Many of the skills of the workforce at Ryton stood them in good stead for post-Peugeot employment.

"A lot have worked in teams for example, or with logistic systems or IT every day. These skills are easily transferable to the distribution industry because they have skills they have in just in time deliveries for example," said Mr Woods-Scawen.

Many of the former workers had chosen to enter the construction industry while others had become drivers, plumbers or gone to work in IT.

He added that he didn't think the closure – allied with the closure of Jaguar at Browns Lane and Agco in Banner Lane – would dent the confidence of Coventry.

He said: "People are thinking 'we will show the world how we respond to this.' There is a real determination not to be beaten by the changes in the economic situation."

Mr Woods-Scawen said there had been shock and surprise at the timing of Peugeot's decision to cease production at Ryton, but the Partnership assembled very quickly to meet the challenge.

Within 24 hours the different groups had been contacted, while the then Trade and Industry Secretary Alan Johnson visited the site the next day. Four different theme groups were set up – to help the workers; to identify the economic impact on Coventry and Warwickshire; to assess the effect on the supply chain and finally to see how it would affect the local communities.

Early on it became clear that significant though the end of Ryton was, there was no need to panic.

"We had to reassure the workforce, that was the most important thing," said Mr Woods-Scawen.

"But when we looked at the component chain for example, we found there weren't that many suppliers because the plant had taken most of its parts from continental Europe."

The spread of Peugeot workers far and wide, with no concentration in any one particular area also negated any excessive impact on one community.

One area the Partnership did not try to attempt was to change Peugeot's mind about the closure.

"The trades unions were very active in coming up with alternative proposals, and we empathised with them doing that and supported them in absolutely everything they did.

"Our job was to hope for the best, but prepare for them closing the plant and deal with the consequences of that.
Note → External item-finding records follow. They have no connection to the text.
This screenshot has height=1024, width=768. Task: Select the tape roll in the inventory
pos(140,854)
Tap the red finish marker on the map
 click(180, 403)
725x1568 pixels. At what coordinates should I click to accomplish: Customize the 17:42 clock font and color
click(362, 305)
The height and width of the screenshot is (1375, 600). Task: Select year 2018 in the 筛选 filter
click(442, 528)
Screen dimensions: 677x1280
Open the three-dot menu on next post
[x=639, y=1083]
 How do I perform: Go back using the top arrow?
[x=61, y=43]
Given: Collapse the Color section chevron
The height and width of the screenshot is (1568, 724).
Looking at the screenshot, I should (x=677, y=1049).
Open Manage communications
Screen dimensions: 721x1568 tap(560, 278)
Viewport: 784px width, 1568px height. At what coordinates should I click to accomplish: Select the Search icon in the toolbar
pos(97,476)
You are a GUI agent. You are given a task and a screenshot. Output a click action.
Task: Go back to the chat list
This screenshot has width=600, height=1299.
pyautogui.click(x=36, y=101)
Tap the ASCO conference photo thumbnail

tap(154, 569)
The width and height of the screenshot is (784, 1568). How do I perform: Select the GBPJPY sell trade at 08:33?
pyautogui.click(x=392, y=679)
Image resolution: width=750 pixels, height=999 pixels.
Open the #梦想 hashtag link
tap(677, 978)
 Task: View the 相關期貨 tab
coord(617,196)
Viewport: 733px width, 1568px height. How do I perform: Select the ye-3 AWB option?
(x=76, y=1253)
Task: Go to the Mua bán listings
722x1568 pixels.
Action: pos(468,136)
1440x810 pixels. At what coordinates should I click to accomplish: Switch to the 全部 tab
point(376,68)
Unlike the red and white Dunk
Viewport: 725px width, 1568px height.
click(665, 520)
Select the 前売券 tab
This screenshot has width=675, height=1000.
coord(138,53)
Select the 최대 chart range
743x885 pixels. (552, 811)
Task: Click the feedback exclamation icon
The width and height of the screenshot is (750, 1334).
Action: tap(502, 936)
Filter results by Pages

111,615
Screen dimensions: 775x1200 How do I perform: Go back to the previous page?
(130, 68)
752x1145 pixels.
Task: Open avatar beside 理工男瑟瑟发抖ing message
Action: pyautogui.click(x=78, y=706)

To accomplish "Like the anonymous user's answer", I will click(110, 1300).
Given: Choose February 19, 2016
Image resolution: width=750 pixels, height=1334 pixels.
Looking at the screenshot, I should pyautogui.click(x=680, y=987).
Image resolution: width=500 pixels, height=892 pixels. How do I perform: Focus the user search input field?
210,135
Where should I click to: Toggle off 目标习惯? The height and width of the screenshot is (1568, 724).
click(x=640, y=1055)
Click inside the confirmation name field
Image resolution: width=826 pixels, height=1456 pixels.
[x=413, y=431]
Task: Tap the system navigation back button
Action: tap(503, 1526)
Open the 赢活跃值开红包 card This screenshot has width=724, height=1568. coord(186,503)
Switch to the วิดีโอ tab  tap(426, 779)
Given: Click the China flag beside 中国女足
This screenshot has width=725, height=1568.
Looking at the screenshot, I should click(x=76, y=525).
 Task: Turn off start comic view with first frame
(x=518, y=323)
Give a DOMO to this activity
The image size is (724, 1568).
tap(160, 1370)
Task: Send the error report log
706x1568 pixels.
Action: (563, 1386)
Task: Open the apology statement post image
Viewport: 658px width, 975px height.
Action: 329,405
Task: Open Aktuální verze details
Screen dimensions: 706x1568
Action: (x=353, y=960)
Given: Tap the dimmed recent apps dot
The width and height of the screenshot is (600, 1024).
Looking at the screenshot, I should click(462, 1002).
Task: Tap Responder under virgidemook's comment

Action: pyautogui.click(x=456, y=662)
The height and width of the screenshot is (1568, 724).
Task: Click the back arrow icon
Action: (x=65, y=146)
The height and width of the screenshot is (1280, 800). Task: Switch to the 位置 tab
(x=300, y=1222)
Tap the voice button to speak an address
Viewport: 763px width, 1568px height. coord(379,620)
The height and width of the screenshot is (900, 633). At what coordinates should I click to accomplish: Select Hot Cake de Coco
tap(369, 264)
International companies don't decide to close their factories lightly and don't often change their minds."

Mr Woods-Scawen said he thought the speed of the response was most important.

"Speed was important because you have to reassure the workforce that something is being done to help them and there will be a future.

"We also had to move quickly to provide reassurance to outside investors that Coventry was a place to invest."

Being realistic was also important, he added.

"If an employer says they are going to close a plant, the chances are they are. It is important not to put your effort into changing their mind.

"Big companies do not make plans to close somewhere and then change their mind. It would not have been good to bank on them staying open."

Another important lesson was to be clear with the Government about what was needed by way of support, he added.